Saved entries:

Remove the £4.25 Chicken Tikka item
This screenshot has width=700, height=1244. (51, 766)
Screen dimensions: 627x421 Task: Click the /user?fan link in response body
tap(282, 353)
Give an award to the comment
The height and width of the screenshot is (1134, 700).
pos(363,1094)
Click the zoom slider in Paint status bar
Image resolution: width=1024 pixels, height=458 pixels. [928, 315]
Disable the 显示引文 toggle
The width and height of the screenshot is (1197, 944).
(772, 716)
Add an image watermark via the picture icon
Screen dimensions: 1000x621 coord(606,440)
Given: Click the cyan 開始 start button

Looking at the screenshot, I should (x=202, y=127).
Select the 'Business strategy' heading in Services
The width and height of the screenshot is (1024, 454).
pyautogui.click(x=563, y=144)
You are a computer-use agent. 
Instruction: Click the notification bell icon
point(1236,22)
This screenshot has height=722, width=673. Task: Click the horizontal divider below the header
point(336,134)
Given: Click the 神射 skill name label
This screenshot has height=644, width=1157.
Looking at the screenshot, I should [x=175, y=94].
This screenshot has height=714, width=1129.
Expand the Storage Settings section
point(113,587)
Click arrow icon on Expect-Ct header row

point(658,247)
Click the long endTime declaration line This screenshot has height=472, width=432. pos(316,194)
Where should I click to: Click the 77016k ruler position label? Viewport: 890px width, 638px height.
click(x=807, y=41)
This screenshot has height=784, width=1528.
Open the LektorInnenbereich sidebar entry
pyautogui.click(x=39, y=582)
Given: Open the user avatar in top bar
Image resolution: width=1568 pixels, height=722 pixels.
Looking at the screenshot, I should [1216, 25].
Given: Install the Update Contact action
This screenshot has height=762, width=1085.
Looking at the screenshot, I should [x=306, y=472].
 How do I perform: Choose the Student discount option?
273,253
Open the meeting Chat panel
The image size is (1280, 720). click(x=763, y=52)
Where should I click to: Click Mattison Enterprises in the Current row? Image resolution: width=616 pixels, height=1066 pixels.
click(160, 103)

### [PROMPT]
Write the records out in full, exactly as they read above.

### [EXERCISE RESULT]
Remove the £4.25 Chicken Tikka item
This screenshot has width=700, height=1244. (51, 766)
Screen dimensions: 627x421 Task: Click the /user?fan link in response body
tap(282, 353)
Give an award to the comment
The height and width of the screenshot is (1134, 700).
pos(363,1094)
Click the zoom slider in Paint status bar
Image resolution: width=1024 pixels, height=458 pixels. [928, 315]
Disable the 显示引文 toggle
The width and height of the screenshot is (1197, 944).
(772, 716)
Add an image watermark via the picture icon
Screen dimensions: 1000x621 coord(606,440)
Given: Click the cyan 開始 start button

Looking at the screenshot, I should (x=202, y=127).
Select the 'Business strategy' heading in Services
The width and height of the screenshot is (1024, 454).
pyautogui.click(x=563, y=144)
You are a computer-use agent. 
Instruction: Click the notification bell icon
point(1236,22)
This screenshot has height=722, width=673. Task: Click the horizontal divider below the header
point(336,134)
Given: Click the 神射 skill name label
This screenshot has height=644, width=1157.
Looking at the screenshot, I should [x=175, y=94].
This screenshot has height=714, width=1129.
Expand the Storage Settings section
point(113,587)
Click arrow icon on Expect-Ct header row

point(658,247)
Click the long endTime declaration line This screenshot has height=472, width=432. pos(316,194)
Where should I click to: Click the 77016k ruler position label? Viewport: 890px width, 638px height.
click(x=807, y=41)
This screenshot has height=784, width=1528.
Open the LektorInnenbereich sidebar entry
pyautogui.click(x=39, y=582)
Given: Open the user avatar in top bar
Image resolution: width=1568 pixels, height=722 pixels.
Looking at the screenshot, I should [1216, 25].
Given: Install the Update Contact action
This screenshot has height=762, width=1085.
Looking at the screenshot, I should [x=306, y=472].
 How do I perform: Choose the Student discount option?
273,253
Open the meeting Chat panel
The image size is (1280, 720). click(x=763, y=52)
Where should I click to: Click Mattison Enterprises in the Current row? Image resolution: width=616 pixels, height=1066 pixels.
click(160, 103)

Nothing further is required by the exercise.